For the year as a whole, said Das, there is still heightened uncertainty about the duration of the pandemic and how long social distancing measures are likely to remain in place and consequently, downside risks to domestic growth remain significant.
“On the other hand, upside impulses could be unleashed if the pandemic is contained, and social distancing measures are phased out faster.”
Das said the MPC is of the view that the macroeconomic impact of the pandemic is turning out to be more severe than initially anticipated and various sectors of the economy are experiencing acute stress.
“The impact of the shock has been compounded by the interaction of supply disruptions and demand compression. Beyond the destruction of economic and financial activity, livelihood and health are severely affected. Even as various measures initiated by the Government and the Reserve Bank work to mitigate the adverse impact of the pandemic on the economy, it is necessary to ease financial conditions further,” said Das.
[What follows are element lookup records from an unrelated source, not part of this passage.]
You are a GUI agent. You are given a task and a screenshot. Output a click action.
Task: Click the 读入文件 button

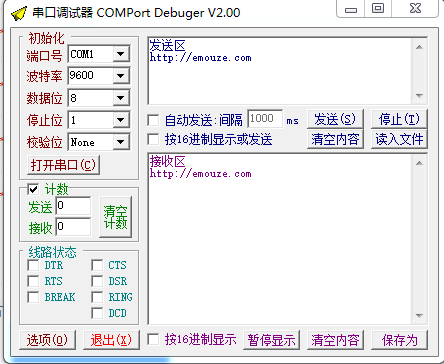click(x=399, y=139)
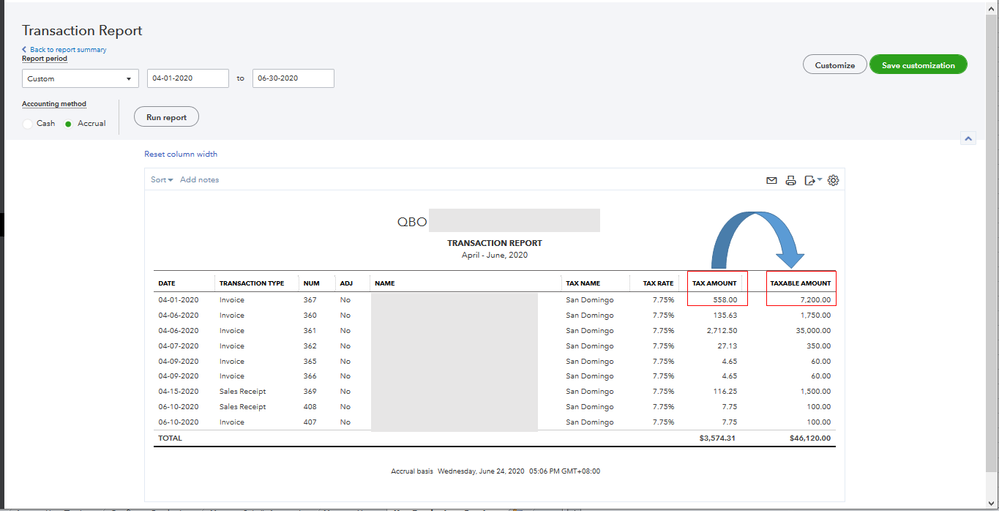Select the Accrual accounting method
The height and width of the screenshot is (511, 999).
[x=69, y=123]
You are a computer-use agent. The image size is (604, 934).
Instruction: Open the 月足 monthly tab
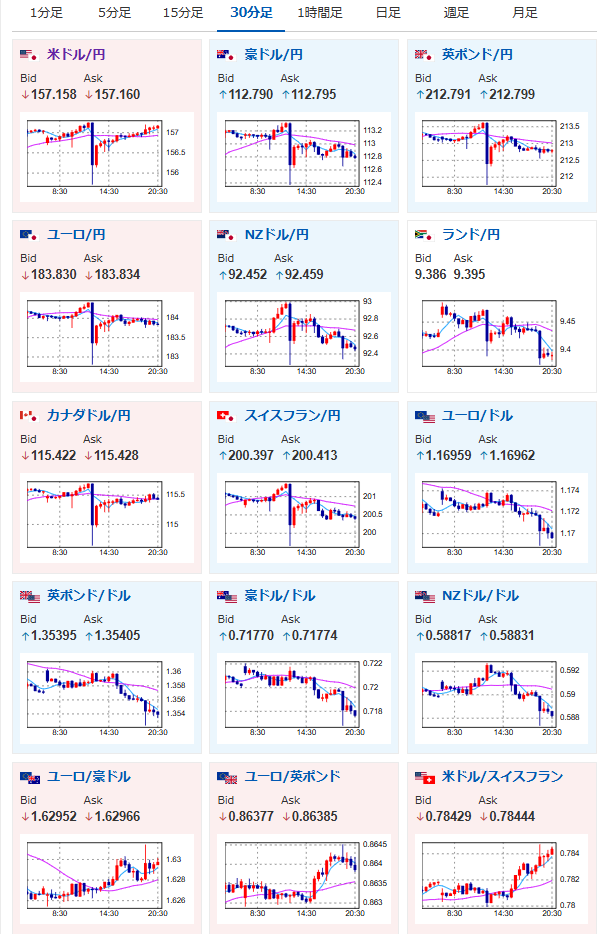[x=525, y=13]
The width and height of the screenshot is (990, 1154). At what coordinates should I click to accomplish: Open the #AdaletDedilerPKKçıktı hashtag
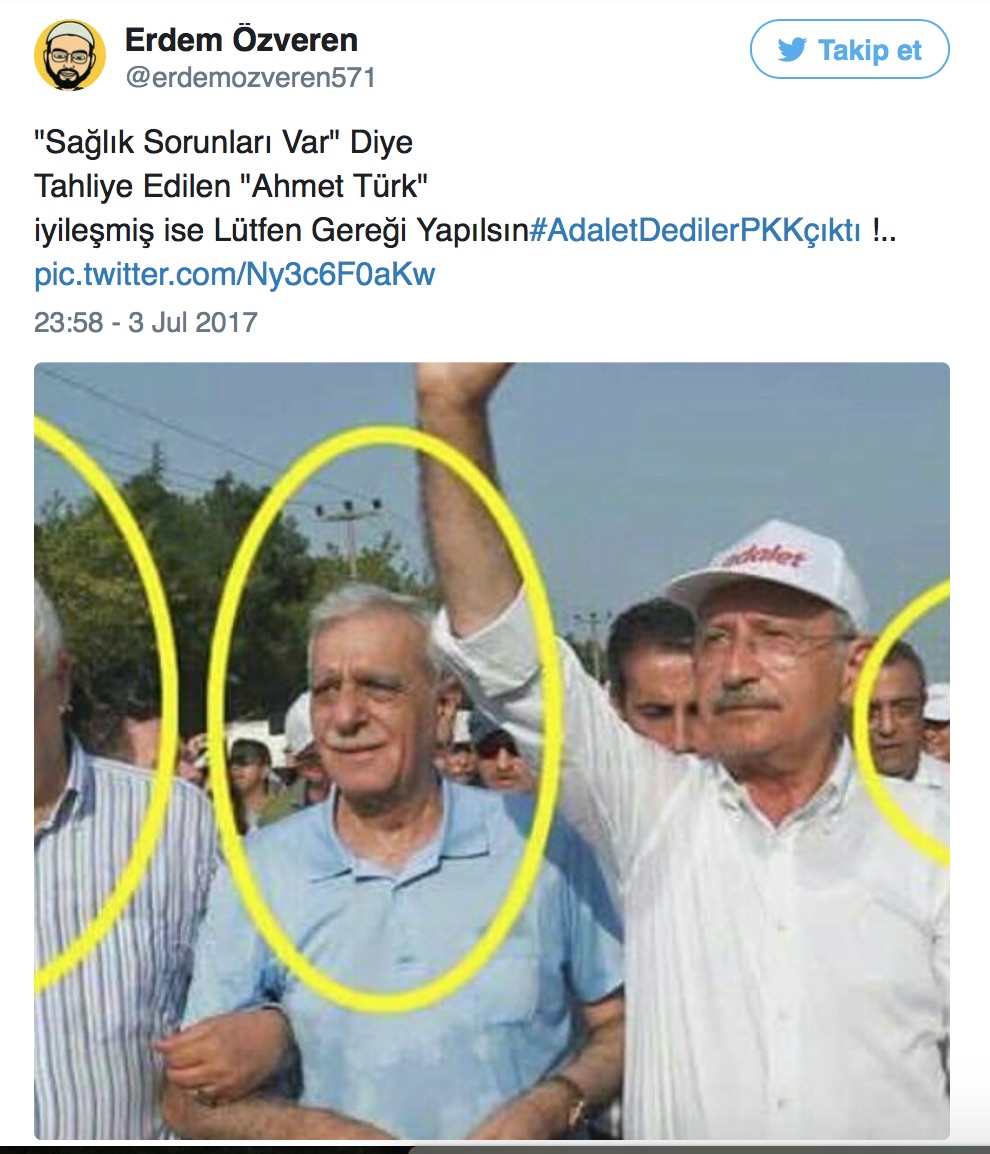pyautogui.click(x=695, y=230)
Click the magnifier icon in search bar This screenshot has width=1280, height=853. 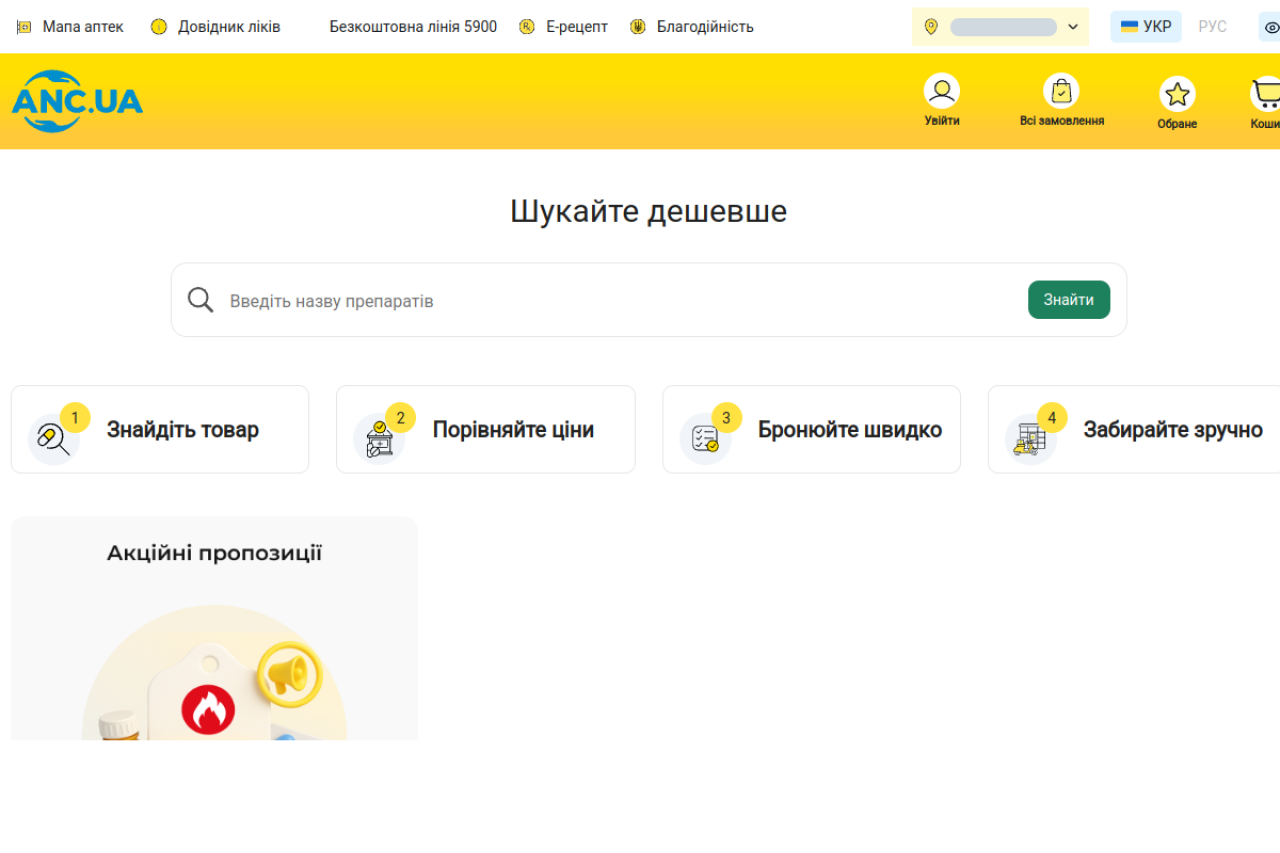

“This will facilitate the flow of funds at affordable rates and revive animal spirits. With the inflation outlook remaining benign as lockdown-related supply disruptions are mended, the policy space to address growth concerns needs to be used now rather than later to support the economy, even while maintaining headroom to back up the revival of activity when it takes hold.”
Das said high-frequency indicators point to a collapse in demand beginning March across both urban and rural segments. Electricity consumption plunged while both investment activity and private consumption suffered precipitous declines, as reflected in the collapse in capital goods production and the large retrenchment in the output of consumer durables and non-durables in March.
The indicators of service sector activity like passenger and commercial vehicle sales, domestic air passenger traffic and foreign tourist arrivals also experienced sizable contractions in March.
The only silver lining was provided by agriculture, with the summer sowing of rice, pulses and oilseeds in the country progressing well, with total area sown under the current Kharif season up by 43.5 per cent so far, and the rabi harvest promising to be a bumper as reflected in record procurement.
On the other hand, retail inflation measured by the consumer price index moderated for the second consecutive month in March 2020 to 5.8 per cent after peaking in January. This was mainly due to food inflation easing from double digits in December 2019 to January 2020.
In April, however, supply disruptions took a toll and reversed the softening of food inflation, which surged to 8.6 per cent from 7.8 per cent in March. Prices of vegetables, cereals, milk, pulses and edible oils and sugar emerged as pressure points.
In the external sector, India’s merchandise trade slumped in April with exports shrinking by 60.3 per cent and imports by 58.6 per cent year-on-year respectively.